[start]
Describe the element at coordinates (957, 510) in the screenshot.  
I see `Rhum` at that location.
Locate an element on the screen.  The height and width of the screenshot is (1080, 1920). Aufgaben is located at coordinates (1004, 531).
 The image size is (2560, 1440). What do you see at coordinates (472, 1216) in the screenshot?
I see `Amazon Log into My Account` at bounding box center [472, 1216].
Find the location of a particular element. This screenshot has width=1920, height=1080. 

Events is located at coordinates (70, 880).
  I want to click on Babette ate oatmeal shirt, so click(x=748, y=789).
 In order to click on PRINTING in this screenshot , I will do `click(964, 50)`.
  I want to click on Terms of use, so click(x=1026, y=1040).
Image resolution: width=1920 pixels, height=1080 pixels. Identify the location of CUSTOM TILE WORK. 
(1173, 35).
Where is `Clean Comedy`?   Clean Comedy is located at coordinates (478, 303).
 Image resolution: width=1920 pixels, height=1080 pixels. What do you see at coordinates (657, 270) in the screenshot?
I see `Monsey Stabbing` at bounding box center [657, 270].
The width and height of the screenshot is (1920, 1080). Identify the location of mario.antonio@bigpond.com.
[end]
Prompt: Please reproduce the records starting at the line that has "I want to click on Terms" and ending after the line that has "center [657, 270].", with "CUSTOM TILE WORK" replaced by "CUSTOM STONE WORK" and everything else left unchanged.

Result for this exercise:
  I want to click on Terms of use, so click(x=1026, y=1040).
Image resolution: width=1920 pixels, height=1080 pixels. Identify the location of CUSTOM STONE WORK. 
(1173, 35).
Where is `Clean Comedy`?   Clean Comedy is located at coordinates (478, 303).
 Image resolution: width=1920 pixels, height=1080 pixels. What do you see at coordinates (657, 270) in the screenshot?
I see `Monsey Stabbing` at bounding box center [657, 270].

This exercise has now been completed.